• TASK REQUIREMENTS
An exact transcription of the lines below, from the first through the one containing "PIEZOSURGERY® [button] (430, 1243)", is the only output wanted.

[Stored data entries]
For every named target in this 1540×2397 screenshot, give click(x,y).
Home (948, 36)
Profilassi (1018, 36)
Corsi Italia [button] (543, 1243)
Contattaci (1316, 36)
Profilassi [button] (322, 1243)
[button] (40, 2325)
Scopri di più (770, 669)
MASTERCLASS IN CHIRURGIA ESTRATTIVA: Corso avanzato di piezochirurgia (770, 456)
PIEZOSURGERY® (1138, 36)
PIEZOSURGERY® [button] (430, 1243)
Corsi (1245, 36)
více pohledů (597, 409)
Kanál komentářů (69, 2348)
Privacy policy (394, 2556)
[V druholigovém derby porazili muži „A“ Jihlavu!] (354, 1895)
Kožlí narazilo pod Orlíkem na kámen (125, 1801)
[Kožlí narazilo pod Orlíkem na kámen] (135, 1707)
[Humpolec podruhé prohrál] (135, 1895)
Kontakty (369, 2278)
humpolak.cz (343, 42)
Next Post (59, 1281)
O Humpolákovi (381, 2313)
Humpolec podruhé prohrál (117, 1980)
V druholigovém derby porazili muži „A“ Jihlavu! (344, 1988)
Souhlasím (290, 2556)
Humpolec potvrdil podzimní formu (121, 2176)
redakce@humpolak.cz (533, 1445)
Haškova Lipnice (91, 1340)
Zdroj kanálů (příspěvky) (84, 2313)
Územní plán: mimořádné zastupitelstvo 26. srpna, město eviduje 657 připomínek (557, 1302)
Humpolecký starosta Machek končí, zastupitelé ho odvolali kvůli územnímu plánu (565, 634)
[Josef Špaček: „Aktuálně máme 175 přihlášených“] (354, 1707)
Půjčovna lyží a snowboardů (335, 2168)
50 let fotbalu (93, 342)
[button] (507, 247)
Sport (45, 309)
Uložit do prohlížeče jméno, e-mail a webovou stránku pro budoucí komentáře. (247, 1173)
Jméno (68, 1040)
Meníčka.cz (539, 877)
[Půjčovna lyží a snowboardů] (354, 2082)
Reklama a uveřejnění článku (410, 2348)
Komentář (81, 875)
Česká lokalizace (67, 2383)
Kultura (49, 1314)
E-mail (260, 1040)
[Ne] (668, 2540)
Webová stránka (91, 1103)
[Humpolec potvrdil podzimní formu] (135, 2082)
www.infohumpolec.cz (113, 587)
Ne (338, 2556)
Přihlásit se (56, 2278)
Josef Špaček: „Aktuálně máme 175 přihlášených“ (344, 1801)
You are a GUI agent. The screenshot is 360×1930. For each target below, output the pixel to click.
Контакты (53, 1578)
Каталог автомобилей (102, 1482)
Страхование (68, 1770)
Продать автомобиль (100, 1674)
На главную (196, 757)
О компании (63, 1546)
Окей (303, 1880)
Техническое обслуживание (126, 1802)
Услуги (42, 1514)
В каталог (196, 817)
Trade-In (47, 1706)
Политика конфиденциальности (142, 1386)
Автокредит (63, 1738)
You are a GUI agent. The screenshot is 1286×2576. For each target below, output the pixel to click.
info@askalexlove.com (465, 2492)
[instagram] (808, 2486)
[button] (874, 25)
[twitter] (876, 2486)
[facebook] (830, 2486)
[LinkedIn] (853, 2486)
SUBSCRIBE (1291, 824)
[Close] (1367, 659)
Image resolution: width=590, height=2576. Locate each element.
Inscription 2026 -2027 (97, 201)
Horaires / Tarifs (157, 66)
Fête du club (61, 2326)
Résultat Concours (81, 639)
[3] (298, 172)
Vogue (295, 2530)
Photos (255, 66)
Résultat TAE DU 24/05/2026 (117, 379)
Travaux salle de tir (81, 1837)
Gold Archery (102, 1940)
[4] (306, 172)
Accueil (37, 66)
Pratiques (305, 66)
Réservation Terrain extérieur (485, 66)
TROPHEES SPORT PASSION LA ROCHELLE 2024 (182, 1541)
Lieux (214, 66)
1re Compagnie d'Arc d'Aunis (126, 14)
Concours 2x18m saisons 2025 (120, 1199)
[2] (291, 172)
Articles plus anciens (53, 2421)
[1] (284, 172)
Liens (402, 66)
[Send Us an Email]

• ANSWER BELOW
For every named target in this 1540×2397 screenshot, give click(x,y).
Home (948, 36)
Profilassi (1018, 36)
Corsi Italia [button] (543, 1243)
Contattaci (1316, 36)
Profilassi [button] (322, 1243)
[button] (40, 2325)
Scopri di più (770, 669)
MASTERCLASS IN CHIRURGIA ESTRATTIVA: Corso avanzato di piezochirurgia (770, 456)
PIEZOSURGERY® (1138, 36)
PIEZOSURGERY® [button] (430, 1243)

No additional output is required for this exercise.